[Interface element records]

►

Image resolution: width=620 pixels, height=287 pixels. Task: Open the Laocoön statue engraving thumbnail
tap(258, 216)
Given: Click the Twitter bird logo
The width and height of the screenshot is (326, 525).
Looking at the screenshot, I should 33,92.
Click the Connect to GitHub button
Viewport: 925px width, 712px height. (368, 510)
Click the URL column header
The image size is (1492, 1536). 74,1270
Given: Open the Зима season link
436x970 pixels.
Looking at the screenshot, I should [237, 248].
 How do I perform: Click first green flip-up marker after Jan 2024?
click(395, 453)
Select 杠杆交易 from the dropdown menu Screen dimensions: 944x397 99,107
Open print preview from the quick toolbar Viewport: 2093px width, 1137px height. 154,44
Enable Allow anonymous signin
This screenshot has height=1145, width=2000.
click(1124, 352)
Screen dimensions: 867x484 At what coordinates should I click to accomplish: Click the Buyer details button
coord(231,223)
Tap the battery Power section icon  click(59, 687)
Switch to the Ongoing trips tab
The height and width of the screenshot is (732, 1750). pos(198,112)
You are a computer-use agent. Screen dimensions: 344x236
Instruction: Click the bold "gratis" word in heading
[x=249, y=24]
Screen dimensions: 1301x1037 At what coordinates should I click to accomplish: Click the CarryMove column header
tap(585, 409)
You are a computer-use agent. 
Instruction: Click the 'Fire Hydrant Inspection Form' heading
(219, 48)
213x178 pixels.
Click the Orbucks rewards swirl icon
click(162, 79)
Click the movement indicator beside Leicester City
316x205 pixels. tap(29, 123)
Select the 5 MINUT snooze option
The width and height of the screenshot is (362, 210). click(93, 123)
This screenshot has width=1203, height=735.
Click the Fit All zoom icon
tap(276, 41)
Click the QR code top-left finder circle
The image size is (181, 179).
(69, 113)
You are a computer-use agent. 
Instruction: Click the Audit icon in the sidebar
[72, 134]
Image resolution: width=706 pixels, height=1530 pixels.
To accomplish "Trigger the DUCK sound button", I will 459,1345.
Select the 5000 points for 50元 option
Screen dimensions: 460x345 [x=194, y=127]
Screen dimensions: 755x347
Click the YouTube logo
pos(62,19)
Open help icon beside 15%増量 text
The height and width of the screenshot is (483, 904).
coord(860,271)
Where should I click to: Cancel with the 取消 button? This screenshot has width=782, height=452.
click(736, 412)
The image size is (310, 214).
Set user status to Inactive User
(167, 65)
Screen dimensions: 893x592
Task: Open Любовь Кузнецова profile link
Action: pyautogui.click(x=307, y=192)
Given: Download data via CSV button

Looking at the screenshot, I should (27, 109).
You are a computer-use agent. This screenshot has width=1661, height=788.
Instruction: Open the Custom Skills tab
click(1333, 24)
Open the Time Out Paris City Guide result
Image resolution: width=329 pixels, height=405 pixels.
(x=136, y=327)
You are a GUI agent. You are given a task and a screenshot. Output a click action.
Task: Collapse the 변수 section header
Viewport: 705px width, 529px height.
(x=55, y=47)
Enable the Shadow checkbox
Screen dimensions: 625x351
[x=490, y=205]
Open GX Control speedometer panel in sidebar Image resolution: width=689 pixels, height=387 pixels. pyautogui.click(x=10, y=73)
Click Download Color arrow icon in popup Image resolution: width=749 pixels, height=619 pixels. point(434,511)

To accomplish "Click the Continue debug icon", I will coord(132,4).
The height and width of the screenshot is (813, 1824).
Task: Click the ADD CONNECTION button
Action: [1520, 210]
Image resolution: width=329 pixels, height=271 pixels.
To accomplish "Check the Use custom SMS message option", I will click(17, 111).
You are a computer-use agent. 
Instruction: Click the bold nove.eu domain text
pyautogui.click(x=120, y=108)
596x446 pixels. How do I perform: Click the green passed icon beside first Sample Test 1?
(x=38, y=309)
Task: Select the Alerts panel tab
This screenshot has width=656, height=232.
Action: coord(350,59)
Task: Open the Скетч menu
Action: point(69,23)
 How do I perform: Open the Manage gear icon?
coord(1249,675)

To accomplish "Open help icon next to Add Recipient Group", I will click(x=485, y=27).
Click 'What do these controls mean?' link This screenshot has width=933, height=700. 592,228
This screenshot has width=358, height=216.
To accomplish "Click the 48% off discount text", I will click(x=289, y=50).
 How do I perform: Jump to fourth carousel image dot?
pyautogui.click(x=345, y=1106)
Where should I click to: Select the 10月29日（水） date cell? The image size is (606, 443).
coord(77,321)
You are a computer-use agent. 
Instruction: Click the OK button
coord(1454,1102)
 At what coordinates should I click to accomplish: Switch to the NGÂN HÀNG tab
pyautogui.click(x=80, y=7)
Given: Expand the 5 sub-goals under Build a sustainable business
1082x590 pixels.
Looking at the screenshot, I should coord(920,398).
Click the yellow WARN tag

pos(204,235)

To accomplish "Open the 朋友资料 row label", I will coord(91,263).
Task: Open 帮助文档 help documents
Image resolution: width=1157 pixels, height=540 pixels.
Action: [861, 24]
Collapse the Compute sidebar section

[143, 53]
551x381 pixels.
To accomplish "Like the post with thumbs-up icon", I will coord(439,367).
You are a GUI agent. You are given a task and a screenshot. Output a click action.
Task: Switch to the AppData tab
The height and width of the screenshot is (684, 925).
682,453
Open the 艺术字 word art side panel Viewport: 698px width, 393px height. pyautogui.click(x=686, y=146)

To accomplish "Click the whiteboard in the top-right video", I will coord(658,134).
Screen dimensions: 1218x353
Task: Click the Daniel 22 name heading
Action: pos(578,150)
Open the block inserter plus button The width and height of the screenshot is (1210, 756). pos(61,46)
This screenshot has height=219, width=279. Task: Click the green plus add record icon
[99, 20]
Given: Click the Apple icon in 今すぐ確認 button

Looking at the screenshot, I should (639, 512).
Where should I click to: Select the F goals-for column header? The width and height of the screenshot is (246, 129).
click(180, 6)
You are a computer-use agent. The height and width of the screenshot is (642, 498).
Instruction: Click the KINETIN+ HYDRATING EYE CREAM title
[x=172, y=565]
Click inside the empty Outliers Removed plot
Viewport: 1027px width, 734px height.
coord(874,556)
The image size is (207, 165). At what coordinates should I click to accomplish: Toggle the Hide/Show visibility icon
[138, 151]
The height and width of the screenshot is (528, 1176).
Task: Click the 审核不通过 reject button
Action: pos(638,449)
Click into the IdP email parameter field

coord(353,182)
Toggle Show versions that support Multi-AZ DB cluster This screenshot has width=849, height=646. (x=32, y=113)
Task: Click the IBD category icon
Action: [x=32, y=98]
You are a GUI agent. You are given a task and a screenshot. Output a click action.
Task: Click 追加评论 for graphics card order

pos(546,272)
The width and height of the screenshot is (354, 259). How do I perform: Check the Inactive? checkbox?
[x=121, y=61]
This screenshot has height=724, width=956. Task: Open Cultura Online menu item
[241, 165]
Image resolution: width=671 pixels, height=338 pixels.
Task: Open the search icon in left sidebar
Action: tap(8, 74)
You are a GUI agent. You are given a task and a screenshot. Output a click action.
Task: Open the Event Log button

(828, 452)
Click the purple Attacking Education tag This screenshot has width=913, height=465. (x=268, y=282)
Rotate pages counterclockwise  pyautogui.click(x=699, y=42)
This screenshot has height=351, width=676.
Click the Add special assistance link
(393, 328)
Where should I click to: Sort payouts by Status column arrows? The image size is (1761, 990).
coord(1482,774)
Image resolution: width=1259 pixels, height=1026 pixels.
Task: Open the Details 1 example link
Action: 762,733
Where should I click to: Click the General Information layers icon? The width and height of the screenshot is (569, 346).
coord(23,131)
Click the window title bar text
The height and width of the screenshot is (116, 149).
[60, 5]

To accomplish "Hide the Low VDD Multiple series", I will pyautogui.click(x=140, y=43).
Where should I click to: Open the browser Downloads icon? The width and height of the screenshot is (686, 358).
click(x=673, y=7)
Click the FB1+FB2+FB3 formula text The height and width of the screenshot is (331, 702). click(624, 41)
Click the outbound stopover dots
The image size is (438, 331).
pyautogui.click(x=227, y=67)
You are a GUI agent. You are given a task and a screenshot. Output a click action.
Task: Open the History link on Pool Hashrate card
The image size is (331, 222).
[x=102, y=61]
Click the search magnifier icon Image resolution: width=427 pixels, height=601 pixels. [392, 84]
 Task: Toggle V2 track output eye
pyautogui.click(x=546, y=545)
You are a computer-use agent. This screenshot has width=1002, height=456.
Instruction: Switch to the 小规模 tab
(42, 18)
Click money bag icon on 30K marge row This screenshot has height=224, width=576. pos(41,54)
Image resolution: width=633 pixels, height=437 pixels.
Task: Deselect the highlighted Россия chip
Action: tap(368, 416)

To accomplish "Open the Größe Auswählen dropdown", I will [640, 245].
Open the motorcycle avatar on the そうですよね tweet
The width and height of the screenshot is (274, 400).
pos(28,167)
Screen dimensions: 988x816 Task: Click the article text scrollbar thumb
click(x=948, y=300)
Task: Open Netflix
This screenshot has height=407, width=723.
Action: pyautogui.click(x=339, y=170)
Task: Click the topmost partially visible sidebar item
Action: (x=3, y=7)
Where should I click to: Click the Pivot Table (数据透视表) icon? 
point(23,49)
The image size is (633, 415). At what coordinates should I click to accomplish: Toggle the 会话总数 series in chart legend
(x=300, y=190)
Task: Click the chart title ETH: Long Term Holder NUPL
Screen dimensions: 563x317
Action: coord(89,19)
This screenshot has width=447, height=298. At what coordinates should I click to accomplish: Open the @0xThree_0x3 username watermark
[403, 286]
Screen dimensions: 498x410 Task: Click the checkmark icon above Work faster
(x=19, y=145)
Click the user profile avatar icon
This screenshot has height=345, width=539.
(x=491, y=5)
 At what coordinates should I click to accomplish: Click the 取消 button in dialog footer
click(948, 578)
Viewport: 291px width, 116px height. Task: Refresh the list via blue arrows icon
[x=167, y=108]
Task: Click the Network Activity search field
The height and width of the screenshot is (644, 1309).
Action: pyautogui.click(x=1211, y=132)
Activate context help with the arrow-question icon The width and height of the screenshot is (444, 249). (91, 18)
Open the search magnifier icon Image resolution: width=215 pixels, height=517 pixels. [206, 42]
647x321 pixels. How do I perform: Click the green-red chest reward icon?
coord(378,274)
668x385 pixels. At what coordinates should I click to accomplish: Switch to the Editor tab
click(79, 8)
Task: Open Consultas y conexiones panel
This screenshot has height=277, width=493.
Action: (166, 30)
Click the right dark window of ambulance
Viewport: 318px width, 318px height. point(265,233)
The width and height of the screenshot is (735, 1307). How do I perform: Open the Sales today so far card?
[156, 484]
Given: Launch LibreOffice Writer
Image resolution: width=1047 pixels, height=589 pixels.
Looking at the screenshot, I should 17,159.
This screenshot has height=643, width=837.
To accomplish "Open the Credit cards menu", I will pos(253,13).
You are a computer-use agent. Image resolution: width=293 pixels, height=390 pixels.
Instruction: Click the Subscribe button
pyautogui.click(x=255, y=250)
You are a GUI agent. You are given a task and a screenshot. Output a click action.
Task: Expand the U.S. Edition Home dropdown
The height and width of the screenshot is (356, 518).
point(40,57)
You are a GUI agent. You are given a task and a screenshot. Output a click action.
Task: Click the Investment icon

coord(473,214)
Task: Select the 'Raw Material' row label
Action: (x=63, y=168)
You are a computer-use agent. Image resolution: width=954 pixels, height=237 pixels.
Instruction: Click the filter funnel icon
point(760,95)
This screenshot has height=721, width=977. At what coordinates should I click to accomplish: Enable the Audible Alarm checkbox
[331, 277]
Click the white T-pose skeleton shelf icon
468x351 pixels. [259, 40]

◄

STATED EXERCISE – Quote the items above verbatim, starting at the line containing "This screenshot has height=219, width=279." and ending at the line containing "coord(353,182)", both included.

RESPONSE TO THIS EXERCISE –
This screenshot has height=219, width=279. Task: Click the green plus add record icon
[99, 20]
Given: Click the Apple icon in 今すぐ確認 button

Looking at the screenshot, I should (639, 512).
Where should I click to: Select the F goals-for column header? The width and height of the screenshot is (246, 129).
click(180, 6)
You are a computer-use agent. The height and width of the screenshot is (642, 498).
Instruction: Click the KINETIN+ HYDRATING EYE CREAM title
[x=172, y=565]
Click inside the empty Outliers Removed plot
Viewport: 1027px width, 734px height.
coord(874,556)
The image size is (207, 165). At what coordinates should I click to accomplish: Toggle the Hide/Show visibility icon
[138, 151]
The height and width of the screenshot is (528, 1176).
Task: Click the 审核不通过 reject button
Action: pos(638,449)
Click into the IdP email parameter field

coord(353,182)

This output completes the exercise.